中文摘要：

木聚糖酶的应用领域与其工业应用特性(如耐热、耐强酸或强碱等)密切相关。本项目通过克隆具有自主知识产权的宇佐美曲霉中编码木聚糖酶的全部基因，与源于其他微生物的具有耐热/碱的木聚糖酶基因进行比对，获得影响热/碱稳定性的优势基因并进行整合构建杂合木聚糖酶；同时采用计算生物学方法确定与热/碱稳定性关联的氨基酸(或氨基酸二联体)及其位点，进行定点突变，以获得热/碱稳定性显著提高的突变酶。

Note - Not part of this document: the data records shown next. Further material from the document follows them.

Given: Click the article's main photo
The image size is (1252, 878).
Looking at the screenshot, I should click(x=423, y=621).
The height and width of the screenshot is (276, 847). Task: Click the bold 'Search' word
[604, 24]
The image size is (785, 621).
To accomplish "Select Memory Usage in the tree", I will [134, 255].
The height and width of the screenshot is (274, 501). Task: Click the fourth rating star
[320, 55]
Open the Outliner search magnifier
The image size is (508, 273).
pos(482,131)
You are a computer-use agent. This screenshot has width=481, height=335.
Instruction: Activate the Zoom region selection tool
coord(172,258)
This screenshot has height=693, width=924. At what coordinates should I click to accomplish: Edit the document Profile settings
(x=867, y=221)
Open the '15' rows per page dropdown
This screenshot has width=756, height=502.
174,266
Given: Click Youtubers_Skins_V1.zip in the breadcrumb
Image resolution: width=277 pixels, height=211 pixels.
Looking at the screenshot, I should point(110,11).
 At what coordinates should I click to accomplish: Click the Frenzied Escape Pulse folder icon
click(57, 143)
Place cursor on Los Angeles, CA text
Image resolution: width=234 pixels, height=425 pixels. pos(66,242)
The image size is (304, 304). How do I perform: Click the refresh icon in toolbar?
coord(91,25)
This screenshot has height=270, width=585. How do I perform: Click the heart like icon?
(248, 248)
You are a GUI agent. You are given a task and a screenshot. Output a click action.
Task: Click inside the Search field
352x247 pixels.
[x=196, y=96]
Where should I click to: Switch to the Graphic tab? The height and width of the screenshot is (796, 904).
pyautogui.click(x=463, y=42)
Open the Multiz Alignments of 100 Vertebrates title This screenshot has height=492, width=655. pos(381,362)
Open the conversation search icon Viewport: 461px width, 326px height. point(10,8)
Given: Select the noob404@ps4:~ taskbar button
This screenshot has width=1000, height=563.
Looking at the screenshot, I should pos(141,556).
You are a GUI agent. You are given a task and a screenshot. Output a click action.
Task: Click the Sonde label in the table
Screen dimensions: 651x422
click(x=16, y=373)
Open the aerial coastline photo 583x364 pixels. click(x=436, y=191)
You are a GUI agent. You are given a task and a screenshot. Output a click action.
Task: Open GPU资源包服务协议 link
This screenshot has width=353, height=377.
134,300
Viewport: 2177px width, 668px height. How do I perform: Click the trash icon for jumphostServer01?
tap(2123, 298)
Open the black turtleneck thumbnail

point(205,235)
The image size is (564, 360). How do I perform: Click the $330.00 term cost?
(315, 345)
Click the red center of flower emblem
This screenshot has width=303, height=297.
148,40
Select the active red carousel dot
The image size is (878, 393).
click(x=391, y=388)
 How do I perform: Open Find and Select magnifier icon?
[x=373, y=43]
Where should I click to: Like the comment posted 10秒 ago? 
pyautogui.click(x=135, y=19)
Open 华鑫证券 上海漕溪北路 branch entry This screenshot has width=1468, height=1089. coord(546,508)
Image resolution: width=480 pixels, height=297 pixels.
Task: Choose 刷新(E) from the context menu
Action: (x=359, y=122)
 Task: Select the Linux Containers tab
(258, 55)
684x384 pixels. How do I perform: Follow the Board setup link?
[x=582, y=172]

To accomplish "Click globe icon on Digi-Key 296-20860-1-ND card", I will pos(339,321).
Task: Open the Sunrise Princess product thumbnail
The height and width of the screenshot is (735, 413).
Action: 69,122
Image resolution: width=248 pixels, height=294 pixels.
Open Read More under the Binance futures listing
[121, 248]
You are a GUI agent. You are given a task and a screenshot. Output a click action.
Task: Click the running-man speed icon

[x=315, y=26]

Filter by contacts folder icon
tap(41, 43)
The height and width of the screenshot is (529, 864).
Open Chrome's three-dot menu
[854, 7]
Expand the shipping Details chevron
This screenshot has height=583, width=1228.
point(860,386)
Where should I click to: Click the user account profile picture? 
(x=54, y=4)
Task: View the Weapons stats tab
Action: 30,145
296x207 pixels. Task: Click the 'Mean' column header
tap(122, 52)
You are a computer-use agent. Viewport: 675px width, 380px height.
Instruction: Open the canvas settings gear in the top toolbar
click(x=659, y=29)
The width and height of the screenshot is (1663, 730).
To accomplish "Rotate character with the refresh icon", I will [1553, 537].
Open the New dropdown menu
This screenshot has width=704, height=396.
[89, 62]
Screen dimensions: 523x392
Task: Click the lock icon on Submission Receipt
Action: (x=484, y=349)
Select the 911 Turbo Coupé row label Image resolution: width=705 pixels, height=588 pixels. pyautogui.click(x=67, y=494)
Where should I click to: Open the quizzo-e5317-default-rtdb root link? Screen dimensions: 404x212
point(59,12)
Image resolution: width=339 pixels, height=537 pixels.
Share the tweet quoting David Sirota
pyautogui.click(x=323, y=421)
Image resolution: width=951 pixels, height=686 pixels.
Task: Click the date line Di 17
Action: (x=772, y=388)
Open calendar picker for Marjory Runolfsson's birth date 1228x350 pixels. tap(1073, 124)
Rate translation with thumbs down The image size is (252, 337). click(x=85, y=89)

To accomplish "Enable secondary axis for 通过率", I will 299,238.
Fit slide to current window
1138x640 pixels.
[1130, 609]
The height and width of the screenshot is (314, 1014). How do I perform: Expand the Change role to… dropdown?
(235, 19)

预期研究结果进一步丰富对真菌木聚糖酶的结构与功能关系的认识，为制备具有工业应用价值的耐热/耐碱性木聚糖酶提供新的技术途径。

结论摘要：

项目克隆了宇佐美曲霉 (Aspergillus usamii) 10和11家族木聚糖酶(AusXyn10A和 AusXyn11D)基因，并在毕赤酵母 (Pichia pastoris) GS115中成功表达，并在此基础上利用计算机辅助设计通过N/C端片段替换、二硫键添加以及点突变对该酶的热稳定性和pH适应性进行了理性/半理性改造研究，主要研究结果如下 (1)构建了一种蛋白天然N端表达质粒pPIC9KM，并应用该质粒将AusXyn10A成熟肽的编码基因整合到P. pastoris GS115基因组中，获得的高拷贝重组子产酶活性高达100.8 U？mL-1； (2)将嗜热木聚糖酶TmxB中片段替换AusXyn10A C端的A300NA302，构建并表达重组酶reAusXynCRC1，重组酶在50℃下的半衰期较原酶的有明显的降低；在AusXynCRC1的基础上引入突变H13L和A12K，获得突变酶AusXynCRC2，该突变酶的比酶活较原酶提高38 %，在50℃下保温10 min后残余相对酶活提高到40 %。(3)将嗜热木聚糖酶TaXyn10 N端区域的氨基酸片段替换AusXyn10A相对应的片段，构建并表达N端片段替换酶AusXynCRN1，替换酶的最适温度与原酶reAusXyn10A一致，在55℃下半衰期由6.9 min提高到了8.0 min；在AusXynCRN1中同时引入突变S286G和H288F，获得的替换突变酶reAusXynCRN2的比酶活为8,129 U？mg-1，较原酶reAusXyn10A提高49%，最适温度为60℃，较原酶提高了10℃，在55℃的半衰期由6.9 min提高到了72 min，是原酶的10.4倍； (4)分子动力学模拟预测结果，筛选出RMSD值低于原酶AusXyn10A的二硫键突变酶D7C/G42C和S246C/A297C并分别在P. pastoris中表达；突变酶的最适温度较原酶提高了5℃，在50℃保温60 min残余酶活较原酶有明显提高，表明246-297位二硫键的添加能够大幅提高酶的热稳定性； (5)以AuXyn11A 拇指结构基因替换碱性木聚糖酶EvXyn11TS拇指结构基因，获得杂合酶基因 Evxyn11A。杂合酶的最适 pH 为 5.5，较原碱性木聚糖酶 EvXyn11TS的最适 pH 降低 1.0.